Autumn just doesn’t seem to cut it compared to autumns past. No idea why. Scientists are baffled too. Despite warm water and all the indications of a booming hurricane season, the Atlantic switched off (at least at the time of going to print it had, but our fingers are still crossed). Anyway, to remind you of good times, September swells and crisp offshores, we rounded up some of the best autumn shots we could find of the UK and Ireland. You can find them on page 82. If we collectively manifest, maybe we can all get a few decent surfs before Christmas! Back in the 00’s I took a crew off to Ecuador to explore the coast. Our host and new friend Eddie Salazar took us on an adventure and we’ve remained friends ever since. In 2000 he moved to the Galapagos Islands to run surf charters but, like many of us, as he became more attached to the place he wanted to do more. It’s not just about the waves, it’s the ambience, the people and just some kind of serendipity and intuition that tells us it is where we are meant to be.

That place could be the likes of Brighton’s surf and skate spots that Grant Winter features on page 22, but for Eddie it was a small island in the middle of the Pacific. After making it his home, he went on a mission to remove non-indigenous plant species in order to protect the local fauna and flora, and bring the area it back to its natural glory. And he’s winning! Read his remarkable story on page 48 and if you’re inspired by it you are invited go and join him. Earlier this month we announced Gary McCall as the winner of the dryrobe® x Carve Photo of the Year competition, for his photo of Lucas Chumbo at Mullaghmore. It is outstanding! Despite our exposure to short clips and addiction to various apps on our phones, there is still something utterly mesmerising about a photo in print which captures the beauty and drama of surfing in a single moment. Gary’s shot did exactly that, so we catch up with him for a chat on page 56.

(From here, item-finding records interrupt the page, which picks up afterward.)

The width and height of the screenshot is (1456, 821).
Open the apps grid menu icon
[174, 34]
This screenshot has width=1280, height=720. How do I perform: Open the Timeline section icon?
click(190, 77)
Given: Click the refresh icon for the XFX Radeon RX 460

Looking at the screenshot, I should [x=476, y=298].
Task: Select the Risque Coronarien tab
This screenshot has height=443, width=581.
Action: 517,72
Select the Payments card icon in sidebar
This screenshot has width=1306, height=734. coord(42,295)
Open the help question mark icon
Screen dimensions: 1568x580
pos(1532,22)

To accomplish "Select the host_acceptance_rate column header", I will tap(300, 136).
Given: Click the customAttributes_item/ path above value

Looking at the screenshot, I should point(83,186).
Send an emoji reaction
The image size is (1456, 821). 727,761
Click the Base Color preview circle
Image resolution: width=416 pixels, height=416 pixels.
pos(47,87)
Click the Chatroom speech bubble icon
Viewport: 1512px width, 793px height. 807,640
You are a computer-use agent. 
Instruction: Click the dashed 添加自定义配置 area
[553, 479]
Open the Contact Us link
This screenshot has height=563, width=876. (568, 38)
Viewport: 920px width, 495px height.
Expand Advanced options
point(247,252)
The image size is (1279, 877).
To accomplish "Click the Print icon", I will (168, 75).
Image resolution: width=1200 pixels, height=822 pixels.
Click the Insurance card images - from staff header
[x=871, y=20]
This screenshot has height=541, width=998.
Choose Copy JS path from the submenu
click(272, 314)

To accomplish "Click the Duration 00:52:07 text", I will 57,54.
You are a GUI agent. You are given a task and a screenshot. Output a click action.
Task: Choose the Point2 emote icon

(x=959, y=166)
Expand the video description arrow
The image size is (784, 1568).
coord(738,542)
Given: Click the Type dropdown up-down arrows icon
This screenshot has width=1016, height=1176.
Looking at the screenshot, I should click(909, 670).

Speaking of amazing surf shots and their enduring nature, our cover shot had us absolutely spellbound. There is something unfathomable about the power and thickness of the wave, the colour, the depth and control of the ride by Keala Kennelly, and the positioning of the photographer – legend Tim McKenna. It is mind-blowing and we couldn’t stop looking at it. Still can’t. The fact it is from 2016 adds to the kudos deserved by both surfer and photographer. Simply put, it’s one of the best surf shots and rides of all time. And there’s more: Barnaby Cox leaves home to find waves and work in tropical paradise, we go on an adventure through Chile, and big wave surfing in Tasmania. As you thumb through these pages I would encourage you to take a moment to take in the detail of each shot – the colours, the wave form, the way water is flowing beneath boards, or the curl of the lip. Each wave, each ride, each moment is unique. It is a truly amazing thing. Then go out and create your own moments and hold them in your mind’s eye. They will last forever, through good and bad times, and lead you on paths you may never have dreamt of.